Do not use in pregnant or lactating animals.
Do not use in cats or dogs suffering from gastrointestinal disorders such as irritation and haemorrhage, impaired hepatic, cardiac or renal function and haemorrhagic disorders.
Do not use in cases of hypersensitivity to the active substance or to any of the excipients.
Do not use in cats or dogs less than 6 weeks of age.
Special precautions for use in animals
Avoid use in any dehydrated, hypovolaemic or hypotensive animal, as there is a potential risk of renal toxicity.
In case additional pain relief is required, multimodal pain therapy should be considered.
Response to long-term therapy should be monitored at regular intervals by a veterinary surgeon.
Special precautions to be taken by the person administering the veterinary medicinal product to animals
People with known hypersensitivity to non-steroidal anti-inflammatory drugs (NSAIDs) should avoid contact with the veterinary medicinal product.
In case of accidental ingestion, seek medical advice immediately and show the package leaflet or the label to the physician.
Adverse reactions (frequency and seriousness)
Typical adverse reactions of NSAIDs such as loss of appetite, vomiting, diarrhoea, faecal occult blood, lethargy and renal failure have occasionally been reported. Gastrointestinal ulceration and elevated liver enzymes were reported in very rare cases.
These side effects are in most cases transient and disappear following termination of the treatment but in very rare cases may be serious or fatal.
If adverse reactions occur, treatment should be discontinued and the advice of a veterinarian should be sought.
The frequency of adverse reactions is defined using the following convention:
- very common (more than 1 in 10 animals treated displaying adverse reactions)

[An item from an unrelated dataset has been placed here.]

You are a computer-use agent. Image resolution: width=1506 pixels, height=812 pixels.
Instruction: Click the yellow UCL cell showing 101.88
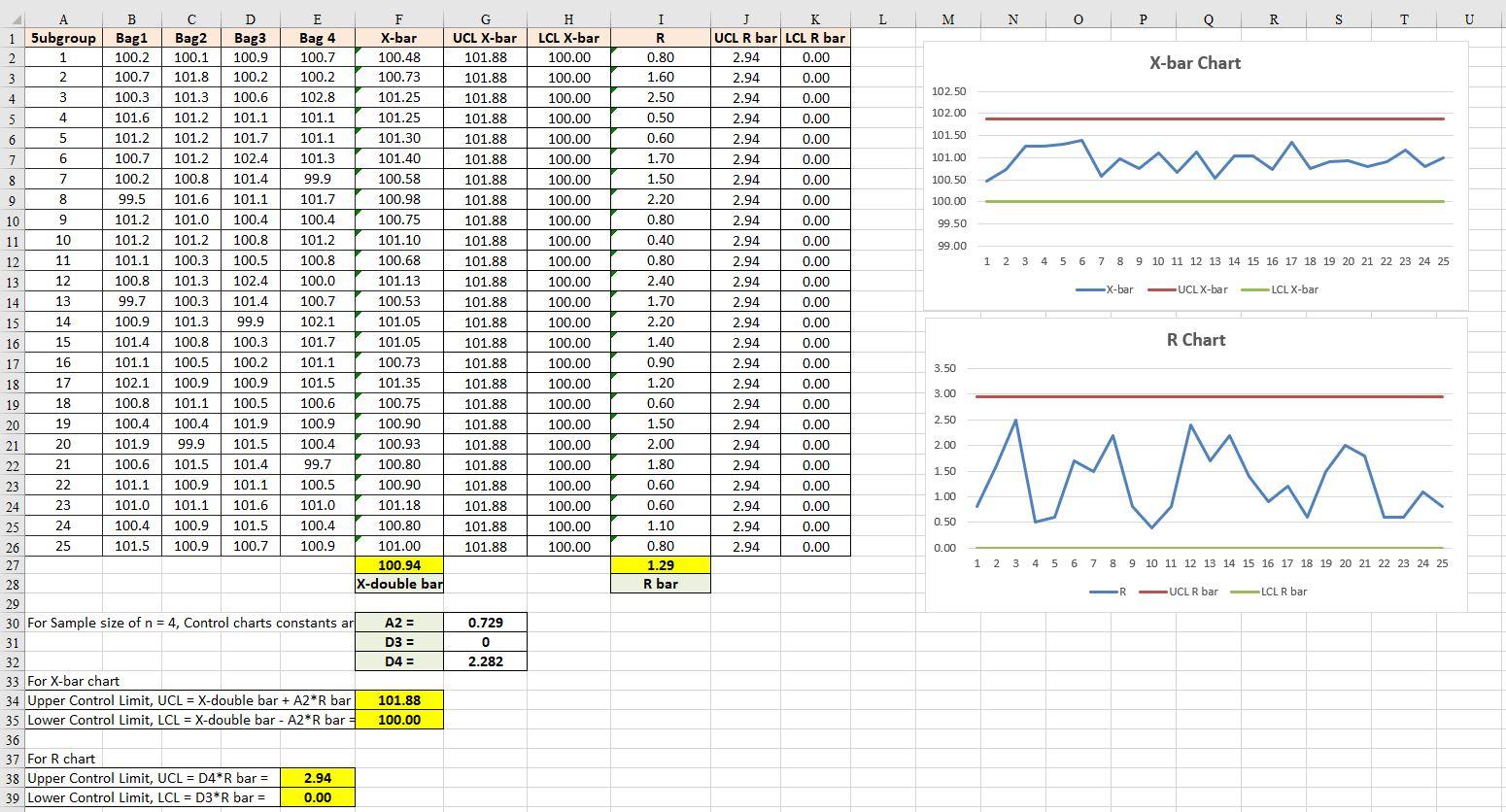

- common (more than 1 but less than 10 animals in 100 animals treated)
- uncommon (more than 1 but less than 10 animals in 1,000 animals treated)
- rare (more than 1 but less than 10 animals in 10,000 animals treated)
- very rare (less than 1 animal in 10,000 animals treated, including isolated reports).
Overdose (symptoms, emergency procedures, antidotes), if necessary
Meloxicam has a narrow therapeutic safety margin in cats and clinical signs of overdose may be seen at relatively small overdose levels.
In case of overdose, adverse reactions, as listed in section 4.6, are expected to be more severe and more frequent.
In case of overdose symptomatic treatment should be initiated.
Use during pregnancy, lactation or lay
The safety of the veterinary medicinal product has not been established during pregnancy and lactation (See section 4.3).
Interaction with other medicinal products and other forms of interaction
Other NSAIDs, diuretics, anticoagulants, aminoglycoside antibiotics and substances with high protein binding may compete for binding and thus lead to toxic effects. Metacam must not be administered in conjunction with other NSAIDs or glucocorticosteroids.
Pre-treatment with anti-inflammatory substances may result in additional or increased adverse effects and accordingly a treatment-free period with such drugs should be observed for at least 24 hours before commencement of treatment. The treatment-free period, however, should take into account the pharmacological properties of the products used previously.
Meloxicam is a Non-Steroidal Anti-Inflammatory Drug (NSAID) of the oxicam class which acts by inhibition of prostaglandin synthesis, thereby exerting anti-inflammatory, analgesic, anti-exudative and antipyretic effects. It reduces leukocyte infiltration into the inflamed tissue. To a minor extent it also inhibits collagen-induced thrombocyte aggregation. In vitro and in vivo studies demonstrated that meloxicam inhibits cyclooxygenase-2 (COX-2) to a greater extent than cyclooxygenase-1 (COX-1).
Meloxicam is completely absorbed following oral administration and maximal plasma concentrations are obtained after approximately 4.5 hours. When the product is used according to the recommended dosage regime, steady state concentrations of meloxicam in plasma are reached on the second day of treatment.
There is a linear relationship between the dose administered and plasma concentration observed in the therapeutic dose range. Approximately 97% of meloxicam is bound to plasma proteins. The volume of distribution is 0.3 l/kg.
Meloxicam is predominantly found in plasma and is also a major biliary excretion product whereas urine contains only traces of the parent compound. Meloxicam is metabolised to an alcohol, an acid derivative and to several polar metabolites. All major metabolites have been shown to be pharmacologically inactive.
Meloxicam is eliminated with a half-life of 24 hours. Approximately 75% of the administered dose is eliminated via faeces and the remainder via urine.